> **Items from a dataset**
--- begin ---
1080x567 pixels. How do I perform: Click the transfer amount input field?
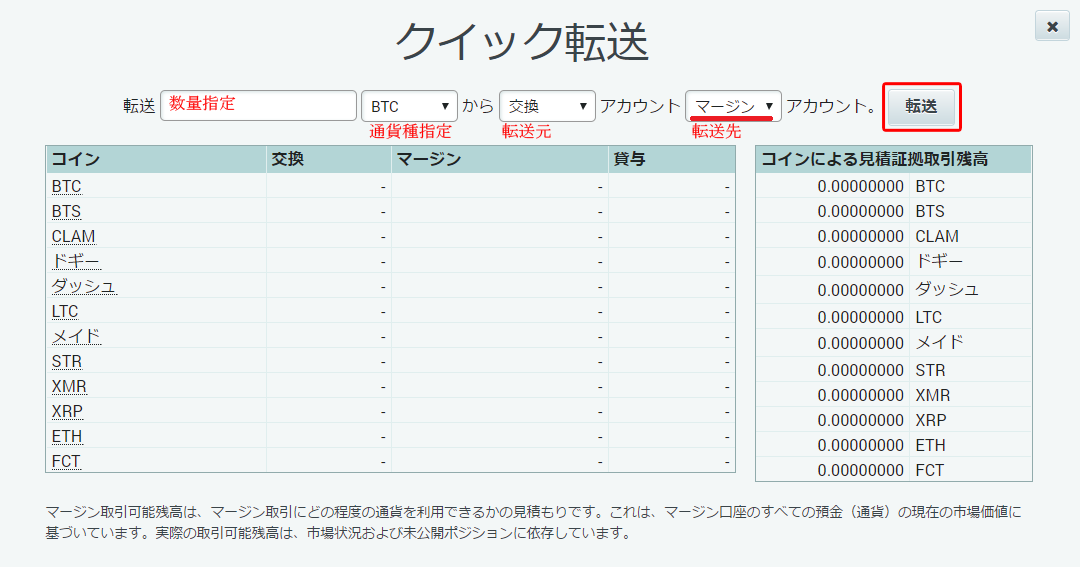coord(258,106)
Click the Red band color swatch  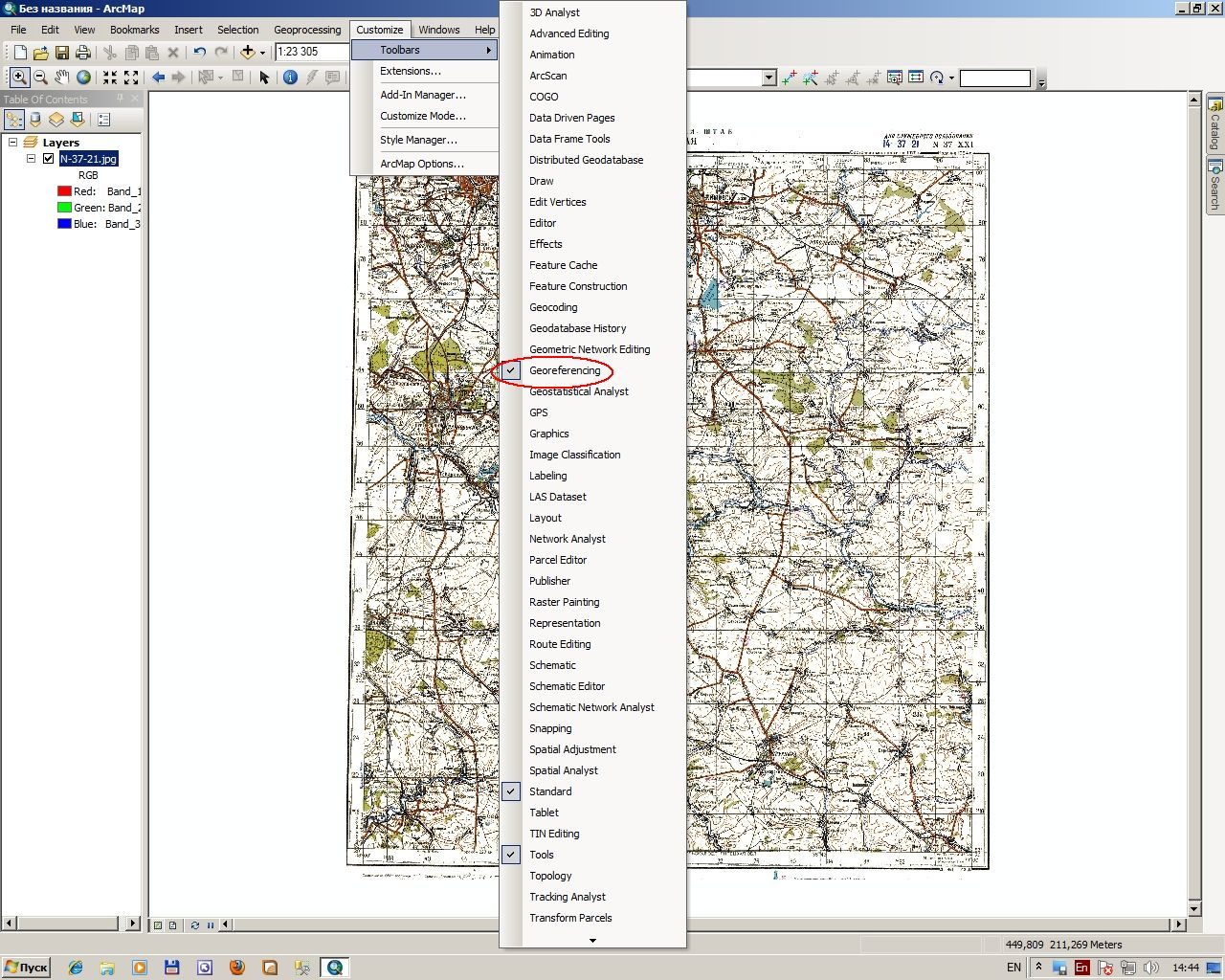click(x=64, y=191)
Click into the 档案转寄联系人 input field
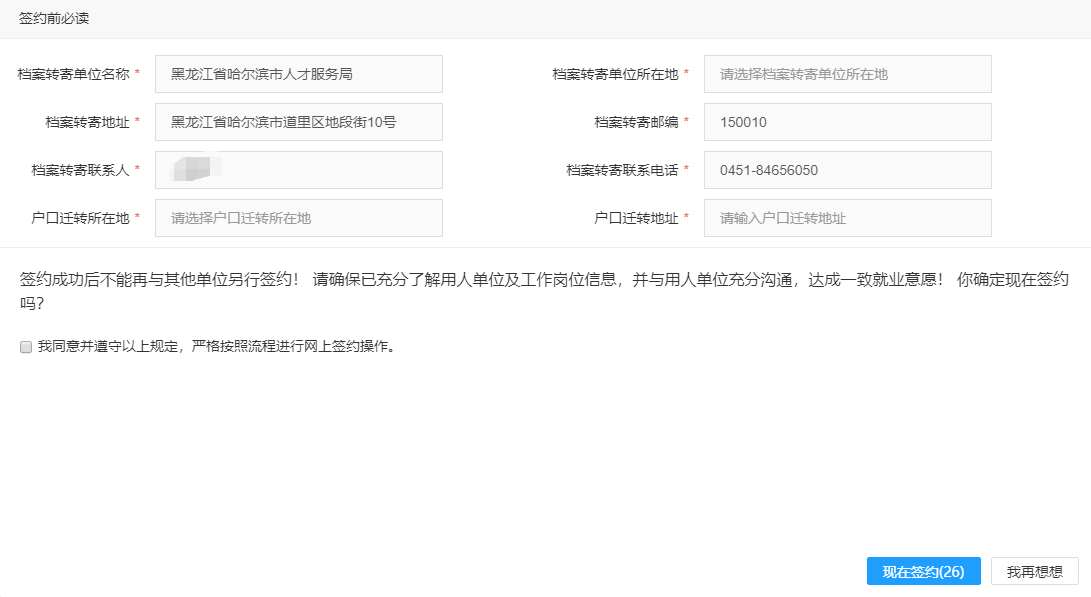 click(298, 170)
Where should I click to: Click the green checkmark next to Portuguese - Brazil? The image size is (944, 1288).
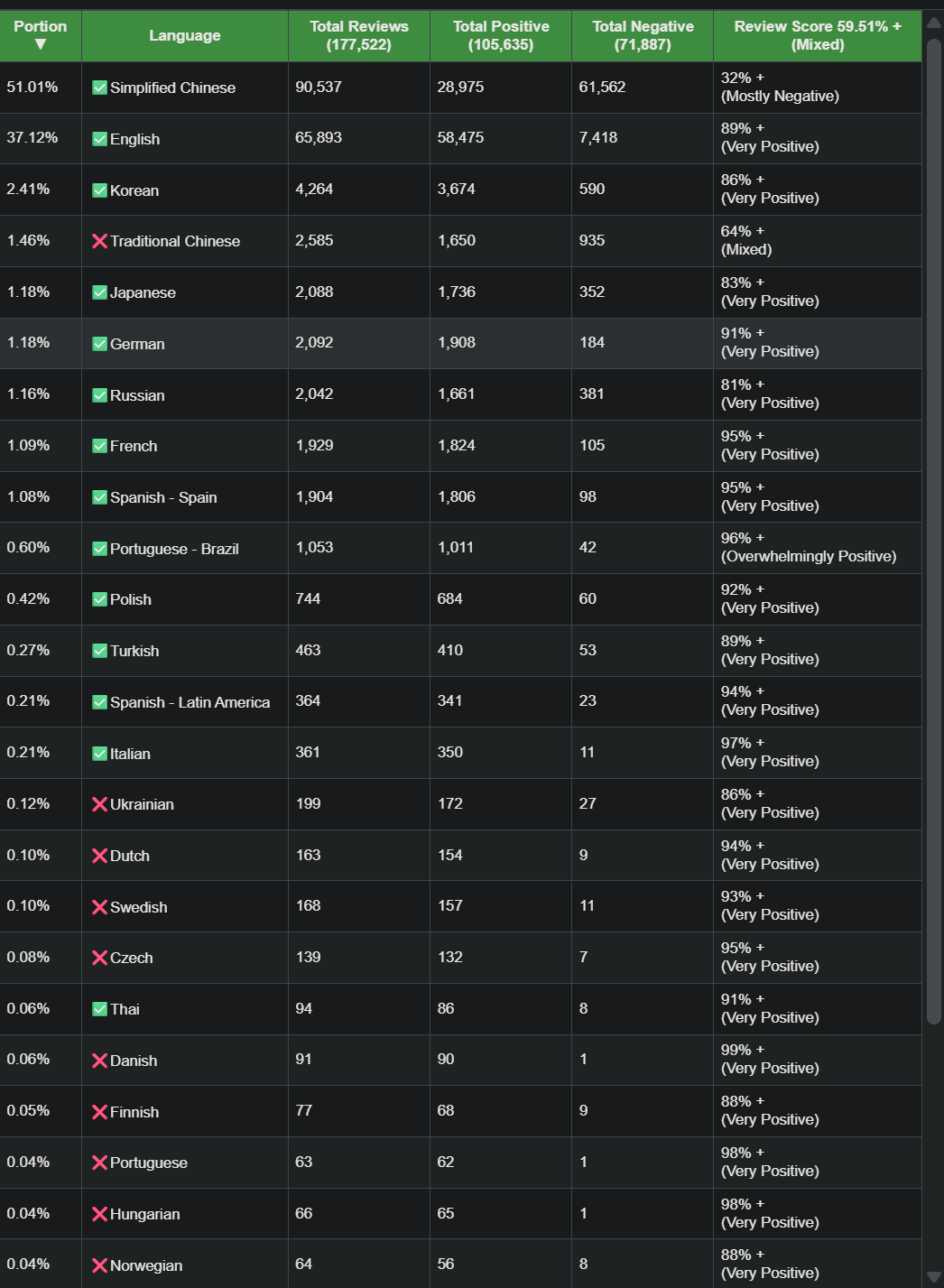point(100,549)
--- end ---
> **PROBLEM**
Collect every line from the rows above that contains the string "field", and treat uppercase and lowercase as different.

> **EXPECTED ANSWER**
1080x567 pixels. How do I perform: Click the transfer amount input field?
Click into the 档案转寄联系人 input field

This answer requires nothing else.